Haiti’s president drew attention Thursday to the high levels of hunger, poverty and inequality endured by people worldwide, a trend he said cannot be reversed without a broad mobilization of financial resources.
In a speech delivered before the United Nations at its 75th General Assembly, Jovenel Moïse warned about the persistent gap between commitments and actions being taken to eliminate poverty in the world and used his country as an example.
The head of state pointed out that although Haiti has received billions of US dollars in aid from the international community during the last 10 years, the living conditions of Haitians have not improved.
“We need projects that fit our needs, that respond to our priorities and that allow us to implement human-centered economic development,” said Moïse. “We need projects that have a positive impact on poverty and that integrate the social and environmental issues of the country.”

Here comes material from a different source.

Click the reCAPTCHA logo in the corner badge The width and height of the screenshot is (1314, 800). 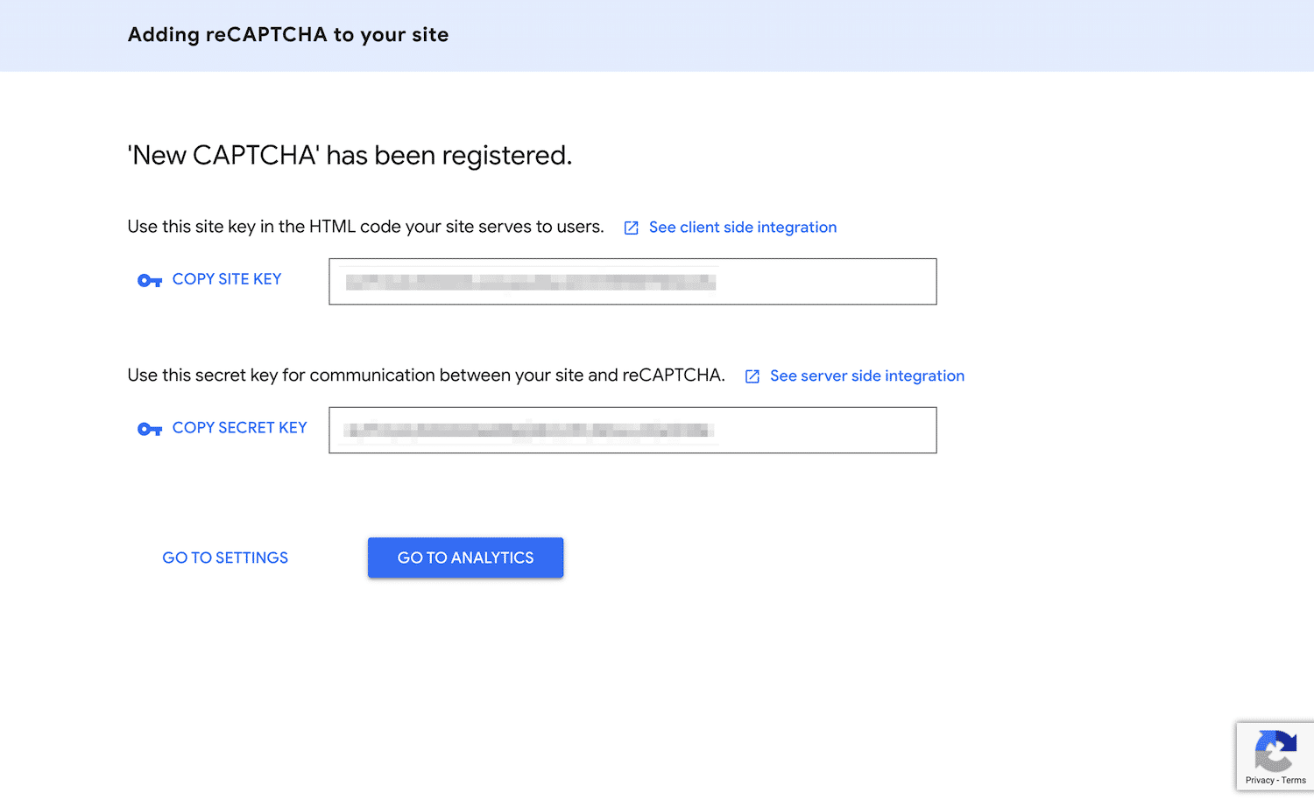tap(1275, 750)
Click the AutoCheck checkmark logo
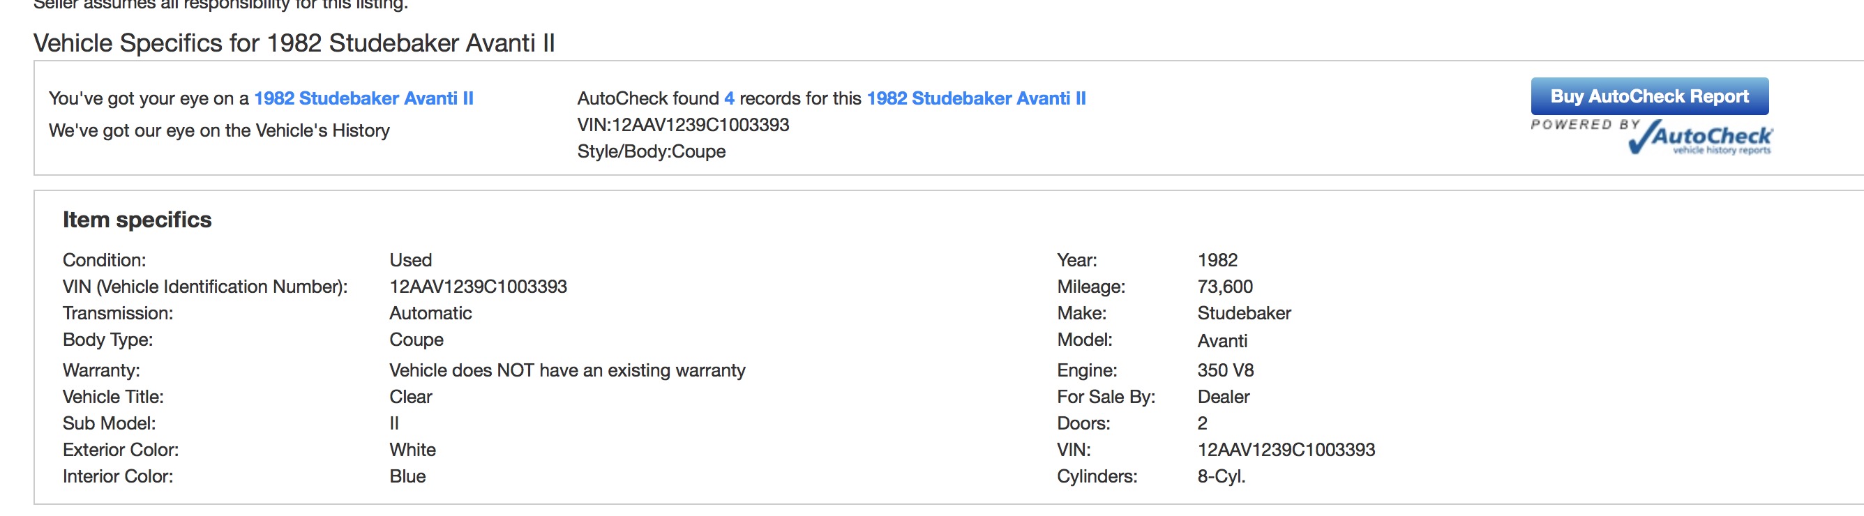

Moïse said that while many countries have made significant efforts towards implementing the Sustainable Development Goals, the Caribbean nation is still lagging behind.
Haiti will only recover from this complex socio-economic crisis “with sustainable, coherent and effective support from the international community,” he said.
According to the World Bank, in 2012, over 6 million Haitians lived below the poverty line of US$2.41 per day and more than 2.5 million fell below the extreme poverty line of US$1.12 per day.
The country has endured decades of political upheaval, poverty and a devastating earthquake in 2010 and remains highly vulnerable to natural hazards — mainly hurricanes, floods and earthquakes.